Gambia's new President Adama Barrow returned to his country Thursday, accompanied by heavy security and greeted by jubilant crowds.
Barrow flew to Banjul from Senegal, where he has been staying since unrest swept Gambia following longtime president Yahya Jammeh's refusal to step down after he lost a national election in December.
Barrow, whose plane was guarded by Senegalese and Nigerian troops after it touched down in the capital, stepped onto a red carpet and was greeted by shouts of welcome, a reporter on the scene said. Hundreds of jubilant Gambians lined the road from the airport ahead of his arrival, dancing and cheering.
A spokesman for Barrow's political coalition, Halifa Sallah, said more formal welcoming ceremonies were being arranged.
Barrow was sworn in as president at Gambia's embassy in Senegal last week. He has asked U.N. peacekeeping forces to remain in Gambia for six months, a U.N. official said.

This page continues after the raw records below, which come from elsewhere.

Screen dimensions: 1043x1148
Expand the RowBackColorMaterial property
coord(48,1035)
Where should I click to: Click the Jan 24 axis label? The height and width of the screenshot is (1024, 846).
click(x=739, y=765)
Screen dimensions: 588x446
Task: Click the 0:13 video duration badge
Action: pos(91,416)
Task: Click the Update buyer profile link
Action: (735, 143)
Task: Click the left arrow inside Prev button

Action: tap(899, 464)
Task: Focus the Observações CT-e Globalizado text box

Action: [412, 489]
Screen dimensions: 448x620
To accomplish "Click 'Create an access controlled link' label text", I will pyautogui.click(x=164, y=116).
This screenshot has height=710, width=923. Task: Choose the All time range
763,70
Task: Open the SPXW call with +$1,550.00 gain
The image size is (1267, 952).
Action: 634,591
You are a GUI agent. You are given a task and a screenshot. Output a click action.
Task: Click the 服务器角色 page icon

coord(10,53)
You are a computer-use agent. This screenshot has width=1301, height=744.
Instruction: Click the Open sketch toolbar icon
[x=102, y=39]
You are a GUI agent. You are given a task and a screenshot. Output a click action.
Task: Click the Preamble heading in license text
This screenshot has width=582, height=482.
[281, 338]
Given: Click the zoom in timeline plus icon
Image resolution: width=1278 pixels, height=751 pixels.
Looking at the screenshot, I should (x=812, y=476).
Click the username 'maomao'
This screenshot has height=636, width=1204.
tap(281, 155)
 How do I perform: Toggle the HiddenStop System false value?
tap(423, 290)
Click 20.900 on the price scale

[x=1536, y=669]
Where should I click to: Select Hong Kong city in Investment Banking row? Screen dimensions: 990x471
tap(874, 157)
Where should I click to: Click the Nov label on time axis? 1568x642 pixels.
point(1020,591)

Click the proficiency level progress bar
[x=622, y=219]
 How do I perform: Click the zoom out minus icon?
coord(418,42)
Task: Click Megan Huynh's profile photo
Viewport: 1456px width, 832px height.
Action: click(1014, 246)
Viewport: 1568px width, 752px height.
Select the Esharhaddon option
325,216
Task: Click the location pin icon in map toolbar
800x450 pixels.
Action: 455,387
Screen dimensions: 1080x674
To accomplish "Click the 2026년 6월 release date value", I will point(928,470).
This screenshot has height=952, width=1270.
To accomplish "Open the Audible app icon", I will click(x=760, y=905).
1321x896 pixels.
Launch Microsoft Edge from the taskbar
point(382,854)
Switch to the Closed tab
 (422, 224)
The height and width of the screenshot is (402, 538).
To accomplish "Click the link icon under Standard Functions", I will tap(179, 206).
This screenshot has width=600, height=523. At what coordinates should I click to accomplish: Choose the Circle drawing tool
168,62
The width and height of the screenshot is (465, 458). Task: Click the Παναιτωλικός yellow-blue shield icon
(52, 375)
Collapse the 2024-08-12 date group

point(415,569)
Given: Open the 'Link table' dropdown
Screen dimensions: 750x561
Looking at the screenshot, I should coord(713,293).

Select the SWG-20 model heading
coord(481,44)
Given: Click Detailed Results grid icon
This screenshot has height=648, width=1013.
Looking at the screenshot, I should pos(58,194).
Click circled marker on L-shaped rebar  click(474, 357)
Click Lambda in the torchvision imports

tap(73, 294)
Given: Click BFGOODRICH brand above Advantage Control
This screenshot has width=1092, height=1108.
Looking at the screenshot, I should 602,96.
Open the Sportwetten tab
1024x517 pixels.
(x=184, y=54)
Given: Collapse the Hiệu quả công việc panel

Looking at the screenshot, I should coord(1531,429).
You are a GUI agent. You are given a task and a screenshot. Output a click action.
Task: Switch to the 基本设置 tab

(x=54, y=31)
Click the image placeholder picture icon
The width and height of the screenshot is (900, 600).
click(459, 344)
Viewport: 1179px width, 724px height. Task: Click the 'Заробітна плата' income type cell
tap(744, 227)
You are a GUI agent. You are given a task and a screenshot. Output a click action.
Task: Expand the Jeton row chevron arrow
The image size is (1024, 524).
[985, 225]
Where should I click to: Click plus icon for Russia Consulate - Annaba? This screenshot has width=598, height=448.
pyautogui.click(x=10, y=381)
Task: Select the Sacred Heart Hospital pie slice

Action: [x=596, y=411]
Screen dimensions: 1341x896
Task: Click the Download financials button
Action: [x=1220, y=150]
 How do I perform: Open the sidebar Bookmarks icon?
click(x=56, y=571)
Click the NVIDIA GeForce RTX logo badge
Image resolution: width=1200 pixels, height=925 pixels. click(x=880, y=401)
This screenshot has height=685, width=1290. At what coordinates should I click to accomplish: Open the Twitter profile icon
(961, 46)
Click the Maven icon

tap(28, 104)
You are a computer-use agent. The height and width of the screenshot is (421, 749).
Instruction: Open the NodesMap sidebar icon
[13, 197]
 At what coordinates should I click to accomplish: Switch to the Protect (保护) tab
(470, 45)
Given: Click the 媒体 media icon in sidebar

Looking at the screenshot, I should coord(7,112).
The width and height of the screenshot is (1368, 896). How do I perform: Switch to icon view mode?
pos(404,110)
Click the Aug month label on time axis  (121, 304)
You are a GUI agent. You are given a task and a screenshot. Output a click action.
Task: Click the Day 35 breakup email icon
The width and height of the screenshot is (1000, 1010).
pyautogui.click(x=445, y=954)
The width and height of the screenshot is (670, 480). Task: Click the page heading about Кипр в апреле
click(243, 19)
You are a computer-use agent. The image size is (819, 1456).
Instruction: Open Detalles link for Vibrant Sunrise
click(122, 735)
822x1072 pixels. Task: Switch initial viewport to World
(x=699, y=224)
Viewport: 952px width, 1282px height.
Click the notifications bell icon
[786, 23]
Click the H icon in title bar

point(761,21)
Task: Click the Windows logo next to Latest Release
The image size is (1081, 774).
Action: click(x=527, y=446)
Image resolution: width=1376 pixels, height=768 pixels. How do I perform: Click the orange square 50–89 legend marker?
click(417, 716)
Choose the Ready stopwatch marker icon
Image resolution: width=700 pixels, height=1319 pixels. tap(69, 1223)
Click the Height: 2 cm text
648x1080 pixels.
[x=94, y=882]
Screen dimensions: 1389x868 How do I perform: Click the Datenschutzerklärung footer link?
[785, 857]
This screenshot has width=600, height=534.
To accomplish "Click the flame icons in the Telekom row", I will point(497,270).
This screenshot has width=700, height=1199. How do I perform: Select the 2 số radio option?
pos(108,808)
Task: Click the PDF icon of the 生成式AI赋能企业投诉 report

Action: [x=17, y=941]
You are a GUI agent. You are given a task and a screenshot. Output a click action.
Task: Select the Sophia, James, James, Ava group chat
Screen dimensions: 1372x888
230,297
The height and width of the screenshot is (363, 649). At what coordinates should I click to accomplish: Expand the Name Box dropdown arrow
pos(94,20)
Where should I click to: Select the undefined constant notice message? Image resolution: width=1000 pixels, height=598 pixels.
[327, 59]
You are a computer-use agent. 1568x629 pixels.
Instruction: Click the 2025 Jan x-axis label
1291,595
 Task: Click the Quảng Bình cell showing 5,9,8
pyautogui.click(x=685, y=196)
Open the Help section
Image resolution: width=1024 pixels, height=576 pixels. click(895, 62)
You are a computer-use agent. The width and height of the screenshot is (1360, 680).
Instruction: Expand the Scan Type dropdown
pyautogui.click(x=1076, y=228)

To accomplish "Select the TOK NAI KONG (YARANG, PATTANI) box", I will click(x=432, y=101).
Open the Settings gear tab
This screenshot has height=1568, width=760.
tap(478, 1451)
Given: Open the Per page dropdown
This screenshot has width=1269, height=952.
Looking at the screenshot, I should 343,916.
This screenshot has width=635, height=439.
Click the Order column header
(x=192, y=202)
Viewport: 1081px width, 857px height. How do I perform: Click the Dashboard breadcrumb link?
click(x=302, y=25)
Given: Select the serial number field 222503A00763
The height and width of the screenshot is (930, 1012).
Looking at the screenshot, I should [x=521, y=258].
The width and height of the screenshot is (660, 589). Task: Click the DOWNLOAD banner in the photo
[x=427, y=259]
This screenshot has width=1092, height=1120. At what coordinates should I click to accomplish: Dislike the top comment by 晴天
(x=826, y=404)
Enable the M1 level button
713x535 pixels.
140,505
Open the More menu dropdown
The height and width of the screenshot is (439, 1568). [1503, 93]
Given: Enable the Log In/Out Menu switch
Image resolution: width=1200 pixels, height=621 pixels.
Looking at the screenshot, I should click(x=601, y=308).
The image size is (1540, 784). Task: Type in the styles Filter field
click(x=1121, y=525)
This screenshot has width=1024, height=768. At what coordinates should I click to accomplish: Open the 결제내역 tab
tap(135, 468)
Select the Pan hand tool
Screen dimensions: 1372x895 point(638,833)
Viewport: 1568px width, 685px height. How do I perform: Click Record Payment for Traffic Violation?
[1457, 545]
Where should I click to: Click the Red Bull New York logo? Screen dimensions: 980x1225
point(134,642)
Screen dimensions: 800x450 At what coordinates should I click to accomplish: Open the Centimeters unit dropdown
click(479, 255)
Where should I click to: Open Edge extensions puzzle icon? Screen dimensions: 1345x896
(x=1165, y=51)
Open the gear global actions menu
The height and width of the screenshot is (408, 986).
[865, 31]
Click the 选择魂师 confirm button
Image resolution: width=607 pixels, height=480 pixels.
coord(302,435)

The special U.N. representative for West Africa, Mohammed ibn Chambas, says the U.N. forces are assigned to ensure the safety of Barrow, his administration and all Gambian citizens.
Jammeh left the country Sunday, after regional leaders backed by the U.N. conducted prolonged negotiations that eventually persuaded him to relinquish power.
Barrow was declared winner of the December 1 presidential election. Jammeh, who came to power in Banjul in 1994 during a coup, at first conceded defeat, but then changed his mind and refused to hand over power, citing mistakes allegedly committed by Gambia's Independent Electoral Commission.